*WHAT IS ASKED:* Rewrite the records from the line containing "Accessibility (187, 1137)" through the line containing "Give Now (187, 1259)", renaming "Privacy Policy" to "Privacy Notice" and leaving everything else unchanged. Return only those lines.

*RECORDS FOR THIS TASK:*
···

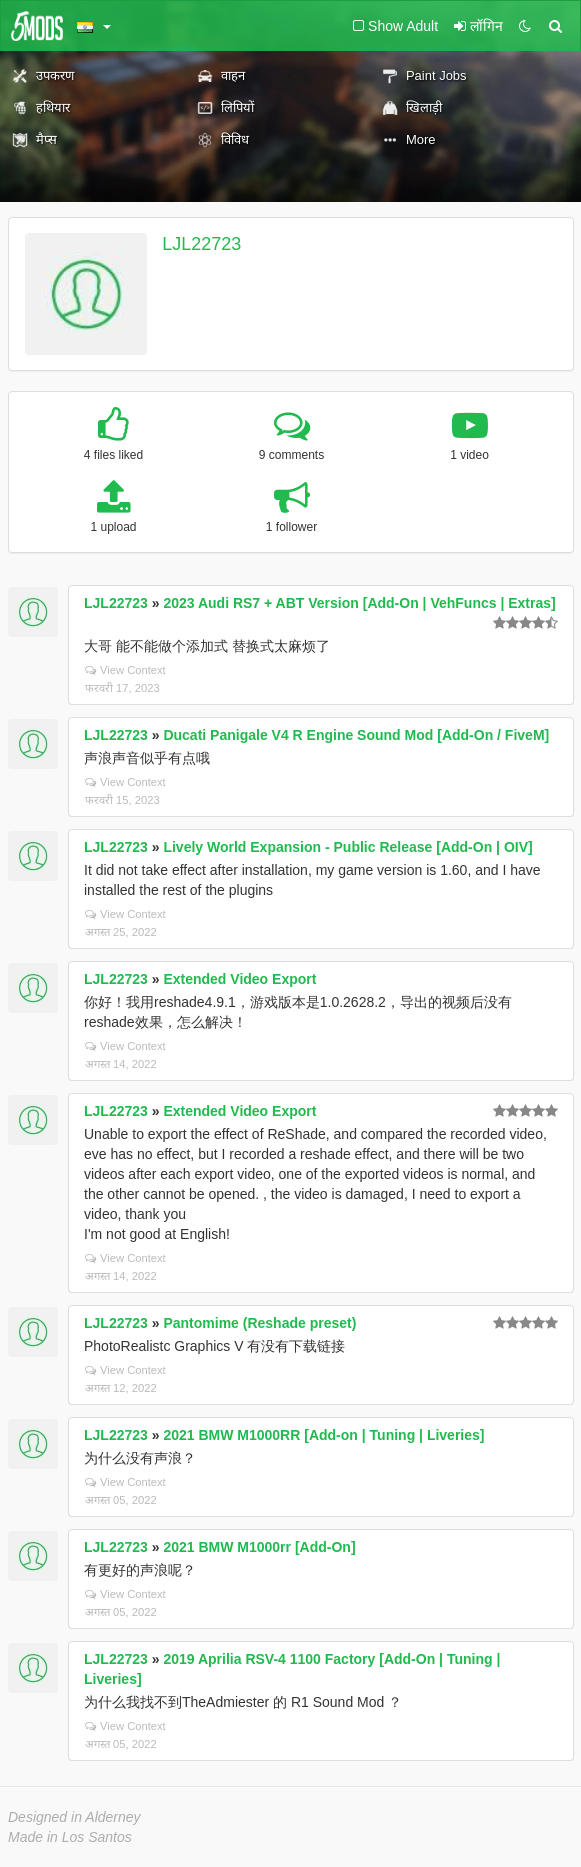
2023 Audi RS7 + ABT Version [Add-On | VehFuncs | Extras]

···

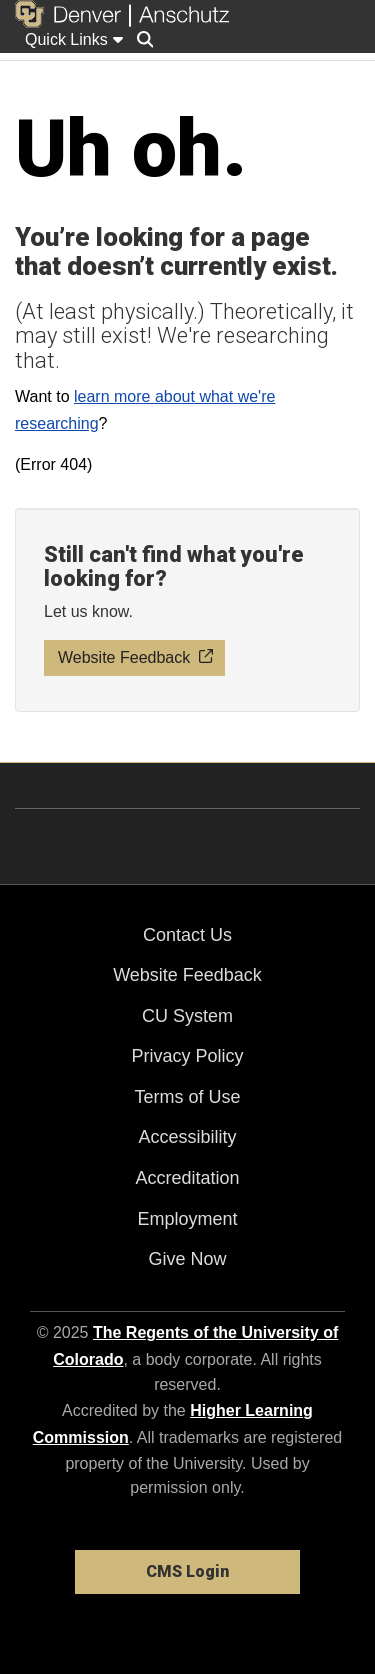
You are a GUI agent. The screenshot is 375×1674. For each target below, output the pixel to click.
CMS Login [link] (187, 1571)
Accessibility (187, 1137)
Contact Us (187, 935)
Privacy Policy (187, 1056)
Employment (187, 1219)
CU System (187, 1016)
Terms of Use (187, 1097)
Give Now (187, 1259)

···

*WRITTEN ANSWER:*
Accessibility (187, 1137)
Contact Us (187, 935)
Privacy Notice (187, 1056)
Employment (187, 1219)
CU System (187, 1016)
Terms of Use (187, 1097)
Give Now (187, 1259)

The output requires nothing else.